Mir geht es darum, so weit wie möglich in Christus hineinzudringen, hinein in seine Leiden und seine Kraft, hinein in das Licht seiner Erkenntnis. Denn ich habe in Wahrheit gelernt, alles für Verlust zu achten gegen die Vorzüglichkeit von Gottes Erkenntnis. An Bord der „Tordenskiold“ gab Gott mir Sieg, indem ich den Kampf aufnahm. Hier an Bord gibt er mir Sieg, indem ich für meine Überund Untergeordneten bete und dadurch, dass ich da schweige, wo ich sonst schlug. Sieg gibt Gott auf alle Weise. Der Kampf kann auf vielerlei Weise geführt werden, doch der Sieg und der Kampfpreis werden errungen, sei es auf die eine oder die andere Weise. Je tiefer wir in Christus eindringen, desto ausgedehnter und tiefgreifender wird unser Dienst in ihm. Wir werden zu dem von Gott bestimmten Dienst aufbewahrt, denn miniert man flach, sprengt man an der Oberfläche. Doch miniert man tief, dann sprengt man tief. Gott hat noch nie jemanden beschämt, aber je größer die Aufgabe, umso größer die Ausbildung und desto langwieriger die Ausbildung. Wir selbst jedoch sind Gottes Werk. Wir müssen einen Unterschied machen zwischen Gottes Werk in uns und unserer Aufgabe in Christus. Der Töpfer muss zuerst das Gefäß herstellen, ehe das Gefäß nützlich werden kann. Je feiner das Gefäß, desto mehr Arbeit an ihm und desto mehr Zeit. Doch zu desto größerer Ehre ist es für den Töpfer, der es hergestellt hat. Die Person wird entsprechend ihrem Werk geehrt. Darum wird Gott am meisten geehrt, wenn wir uns weitestmöglich umgestalten lassen. Unser Leben wird dann zur Verherrlichung Gottes, so wie es das Leben Christi war. Wenn wir Gott ehren, dann wird Gott uns ehren; denn wir werden dem Maß unserer Umgestaltung entsprechend geehrt. Unser ganzes Leben muss aus einer Aneinanderreihung von Siegen bestehen. Niemand darf uns zu stark werden. Wir müssen siegen, wenn wir geschlagen werden, und siegen müssen wir, wenn wir schlagen, denn der Gerechte schlägt zum Leben. Wir haben einen persönlichen Gott und eine persönliche Verantwortung, weshalb wir ihm allezeit wohlgefällig sein müssen, es sei durch unser Leben oder durch unseren Tod. Denn leben wir, so leben wir dem Herrn, oder sterben wir, so sterben wir dem Herrn. Und ob wir leben oder sterben, befinden wir uns im Leib. Daher heißt es: die Entschlafenen in Christus.

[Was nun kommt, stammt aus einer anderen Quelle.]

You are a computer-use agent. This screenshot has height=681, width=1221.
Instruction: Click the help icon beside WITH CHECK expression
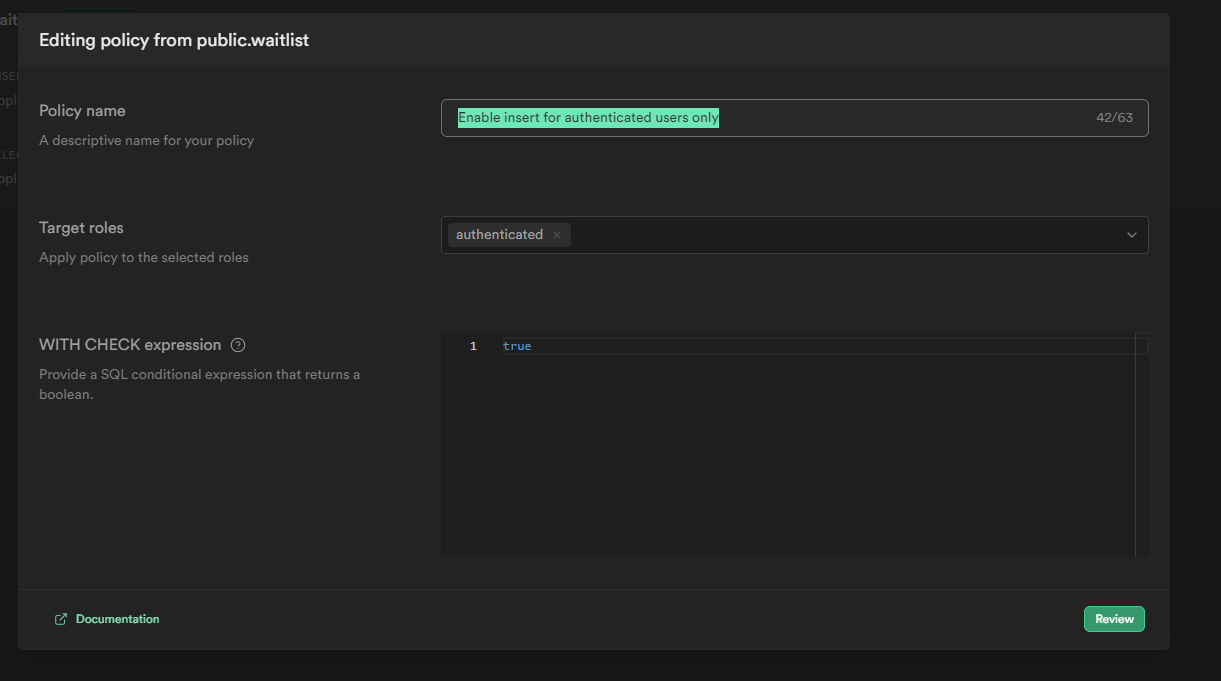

Gott will dein Leben und Wirken bestimmen. Überlass nur alles ihm, sei ihm in allem gehorsam, ohne zu fragen warum, denn das Trachten des Geistes ist Friede und Freude im Heiligen Geist – dies ist das Erkennungszeichen für den Willen Gottes.
Ich bin nun an Bord und sitze in der Kabine und schreibe diesen Brief. Es ist das erste Mal, dass ich an Bord eines Schiffes einen Raum für mich alleine habe, aber wie angenehm das ist! Du nennst einige, die nicht mithalten können. Durch solche Leute soll man sich nicht aufhalten lassen, sie stören mehr als dass sie zum Nutzen sind. Immer sind sie über 100 Dinge beleidigt. Nie kann man alle ihre Forderungen und Ansprüche zufriedenstellen. Sie haben ihre Zeit und spielen ihre Rolle. Wir haben solche auch in Horten. Doch sie machen keine Fortschritte. Man kann sie gut als Nichten und Neffen der falschen Freiheit bezeichnen, denn auch diese wichen dadurch ab, dass sie Feinde des Kreuzes Christi waren. Wenn die Frucht reif ist, fällt sie ab. So werden auch diese abfallen, wenn sie reif sind. Bis dahin kann man sich nur selbst rein bewahren von diesen Gefäßen der Unehre.
Nun will ich für diesmal schließen mit einem lieben Gruß an dich und alle zuhause, Helga, Br. Gerrard und Anna mit Zeph. 3, 12.